> _YOUR OBJECTIVE_: The required output is every entry below, copied exactly.

> _PROVIDED INFORMATION_:

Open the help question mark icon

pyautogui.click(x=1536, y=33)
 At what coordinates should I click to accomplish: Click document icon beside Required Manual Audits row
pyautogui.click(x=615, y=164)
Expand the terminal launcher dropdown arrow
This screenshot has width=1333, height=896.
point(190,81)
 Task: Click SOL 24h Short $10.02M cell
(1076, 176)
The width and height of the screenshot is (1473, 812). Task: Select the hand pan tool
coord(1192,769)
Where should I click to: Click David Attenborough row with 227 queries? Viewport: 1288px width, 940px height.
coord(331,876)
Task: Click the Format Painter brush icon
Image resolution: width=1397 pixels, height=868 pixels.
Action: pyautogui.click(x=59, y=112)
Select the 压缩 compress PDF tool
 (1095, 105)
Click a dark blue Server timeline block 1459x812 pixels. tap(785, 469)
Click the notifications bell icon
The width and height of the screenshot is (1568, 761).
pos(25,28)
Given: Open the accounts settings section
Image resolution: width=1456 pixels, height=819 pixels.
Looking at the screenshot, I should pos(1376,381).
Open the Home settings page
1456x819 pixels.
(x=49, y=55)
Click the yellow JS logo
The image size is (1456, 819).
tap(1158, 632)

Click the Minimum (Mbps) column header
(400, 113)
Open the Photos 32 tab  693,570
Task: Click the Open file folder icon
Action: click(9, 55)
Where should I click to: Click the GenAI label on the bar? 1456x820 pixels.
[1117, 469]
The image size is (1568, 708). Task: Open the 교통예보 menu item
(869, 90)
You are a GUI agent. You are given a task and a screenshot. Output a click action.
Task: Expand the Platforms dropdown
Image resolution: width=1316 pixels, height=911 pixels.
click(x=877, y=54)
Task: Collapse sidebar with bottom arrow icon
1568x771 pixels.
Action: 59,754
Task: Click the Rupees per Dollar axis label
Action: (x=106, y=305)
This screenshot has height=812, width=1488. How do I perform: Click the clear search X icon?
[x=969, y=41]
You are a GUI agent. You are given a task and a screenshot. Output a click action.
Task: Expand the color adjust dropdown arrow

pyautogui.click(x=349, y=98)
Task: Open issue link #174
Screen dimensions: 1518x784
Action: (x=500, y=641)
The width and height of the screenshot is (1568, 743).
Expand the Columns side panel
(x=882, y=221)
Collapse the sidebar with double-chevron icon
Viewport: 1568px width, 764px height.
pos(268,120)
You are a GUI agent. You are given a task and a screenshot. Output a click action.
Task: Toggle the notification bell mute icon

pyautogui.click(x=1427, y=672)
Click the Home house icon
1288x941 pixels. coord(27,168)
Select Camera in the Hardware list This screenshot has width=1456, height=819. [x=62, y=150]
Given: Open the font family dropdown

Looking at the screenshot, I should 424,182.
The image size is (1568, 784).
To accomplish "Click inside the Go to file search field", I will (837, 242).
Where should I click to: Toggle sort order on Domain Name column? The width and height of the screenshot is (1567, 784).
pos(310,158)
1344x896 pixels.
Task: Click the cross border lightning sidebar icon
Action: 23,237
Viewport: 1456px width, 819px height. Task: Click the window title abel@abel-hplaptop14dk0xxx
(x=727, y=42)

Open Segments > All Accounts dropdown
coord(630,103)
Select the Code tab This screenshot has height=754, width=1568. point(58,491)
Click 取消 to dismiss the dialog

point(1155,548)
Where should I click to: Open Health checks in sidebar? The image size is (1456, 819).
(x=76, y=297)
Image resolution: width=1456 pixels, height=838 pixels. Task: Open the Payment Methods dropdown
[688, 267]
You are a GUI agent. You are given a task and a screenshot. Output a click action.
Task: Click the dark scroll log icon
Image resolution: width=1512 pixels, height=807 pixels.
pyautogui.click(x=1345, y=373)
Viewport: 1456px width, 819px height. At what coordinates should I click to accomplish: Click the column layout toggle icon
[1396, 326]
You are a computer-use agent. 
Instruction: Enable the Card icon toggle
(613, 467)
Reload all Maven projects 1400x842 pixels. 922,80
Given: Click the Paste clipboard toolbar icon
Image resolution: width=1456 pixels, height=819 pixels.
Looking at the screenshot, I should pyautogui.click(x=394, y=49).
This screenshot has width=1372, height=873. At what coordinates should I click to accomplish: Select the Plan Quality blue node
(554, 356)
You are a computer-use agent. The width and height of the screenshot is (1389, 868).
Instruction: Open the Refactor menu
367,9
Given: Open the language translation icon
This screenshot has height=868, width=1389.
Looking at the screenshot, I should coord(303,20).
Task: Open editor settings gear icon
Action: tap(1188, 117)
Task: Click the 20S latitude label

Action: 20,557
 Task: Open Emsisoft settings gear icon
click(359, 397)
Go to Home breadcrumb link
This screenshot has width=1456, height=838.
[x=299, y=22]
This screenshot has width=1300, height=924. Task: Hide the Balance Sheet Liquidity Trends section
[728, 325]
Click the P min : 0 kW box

> _ANSWER TO THE PROBLEM_:
Open the help question mark icon

pyautogui.click(x=1536, y=33)
 At what coordinates should I click to accomplish: Click document icon beside Required Manual Audits row
pyautogui.click(x=615, y=164)
Expand the terminal launcher dropdown arrow
This screenshot has width=1333, height=896.
point(190,81)
 Task: Click SOL 24h Short $10.02M cell
(1076, 176)
The width and height of the screenshot is (1473, 812). Task: Select the hand pan tool
coord(1192,769)
Where should I click to: Click David Attenborough row with 227 queries? Viewport: 1288px width, 940px height.
coord(331,876)
Task: Click the Format Painter brush icon
Image resolution: width=1397 pixels, height=868 pixels.
Action: pyautogui.click(x=59, y=112)
Select the 压缩 compress PDF tool
 (1095, 105)
Click a dark blue Server timeline block 1459x812 pixels. tap(785, 469)
Click the notifications bell icon
The width and height of the screenshot is (1568, 761).
pos(25,28)
Given: Open the accounts settings section
Image resolution: width=1456 pixels, height=819 pixels.
Looking at the screenshot, I should pos(1376,381).
Open the Home settings page
1456x819 pixels.
(x=49, y=55)
Click the yellow JS logo
The image size is (1456, 819).
tap(1158, 632)

Click the Minimum (Mbps) column header
(400, 113)
Open the Photos 32 tab  693,570
Task: Click the Open file folder icon
Action: click(9, 55)
Where should I click to: Click the GenAI label on the bar? 1456x820 pixels.
[1117, 469]
The image size is (1568, 708). Task: Open the 교통예보 menu item
(869, 90)
You are a GUI agent. You are given a task and a screenshot. Output a click action.
Task: Expand the Platforms dropdown
Image resolution: width=1316 pixels, height=911 pixels.
click(x=877, y=54)
Task: Collapse sidebar with bottom arrow icon
1568x771 pixels.
Action: 59,754
Task: Click the Rupees per Dollar axis label
Action: (x=106, y=305)
This screenshot has height=812, width=1488. How do I perform: Click the clear search X icon?
[x=969, y=41]
You are a GUI agent. You are given a task and a screenshot. Output a click action.
Task: Expand the color adjust dropdown arrow

pyautogui.click(x=349, y=98)
Task: Open issue link #174
Screen dimensions: 1518x784
Action: (x=500, y=641)
The width and height of the screenshot is (1568, 743).
Expand the Columns side panel
(x=882, y=221)
Collapse the sidebar with double-chevron icon
Viewport: 1568px width, 764px height.
pos(268,120)
You are a GUI agent. You are given a task and a screenshot. Output a click action.
Task: Toggle the notification bell mute icon

pyautogui.click(x=1427, y=672)
Click the Home house icon
1288x941 pixels. coord(27,168)
Select Camera in the Hardware list This screenshot has width=1456, height=819. [x=62, y=150]
Given: Open the font family dropdown

Looking at the screenshot, I should 424,182.
The image size is (1568, 784).
To accomplish "Click inside the Go to file search field", I will (837, 242).
Where should I click to: Toggle sort order on Domain Name column? The width and height of the screenshot is (1567, 784).
pos(310,158)
1344x896 pixels.
Task: Click the cross border lightning sidebar icon
Action: 23,237
Viewport: 1456px width, 819px height. Task: Click the window title abel@abel-hplaptop14dk0xxx
(x=727, y=42)

Open Segments > All Accounts dropdown
coord(630,103)
Select the Code tab This screenshot has height=754, width=1568. point(58,491)
Click 取消 to dismiss the dialog

point(1155,548)
Where should I click to: Open Health checks in sidebar? The image size is (1456, 819).
(x=76, y=297)
Image resolution: width=1456 pixels, height=838 pixels. Task: Open the Payment Methods dropdown
[688, 267]
You are a GUI agent. You are given a task and a screenshot. Output a click action.
Task: Click the dark scroll log icon
Image resolution: width=1512 pixels, height=807 pixels.
pyautogui.click(x=1345, y=373)
Viewport: 1456px width, 819px height. At what coordinates should I click to accomplish: Click the column layout toggle icon
[1396, 326]
You are a computer-use agent. 
Instruction: Enable the Card icon toggle
(613, 467)
Reload all Maven projects 1400x842 pixels. 922,80
Given: Click the Paste clipboard toolbar icon
Image resolution: width=1456 pixels, height=819 pixels.
Looking at the screenshot, I should pyautogui.click(x=394, y=49).
This screenshot has width=1372, height=873. At what coordinates should I click to accomplish: Select the Plan Quality blue node
(554, 356)
You are a computer-use agent. The width and height of the screenshot is (1389, 868).
Instruction: Open the Refactor menu
367,9
Given: Open the language translation icon
This screenshot has height=868, width=1389.
Looking at the screenshot, I should coord(303,20).
Task: Open editor settings gear icon
Action: tap(1188, 117)
Task: Click the 20S latitude label

Action: 20,557
 Task: Open Emsisoft settings gear icon
click(359, 397)
Go to Home breadcrumb link
This screenshot has width=1456, height=838.
[x=299, y=22]
This screenshot has width=1300, height=924. Task: Hide the Balance Sheet Liquidity Trends section
[728, 325]
Click the P min : 0 kW box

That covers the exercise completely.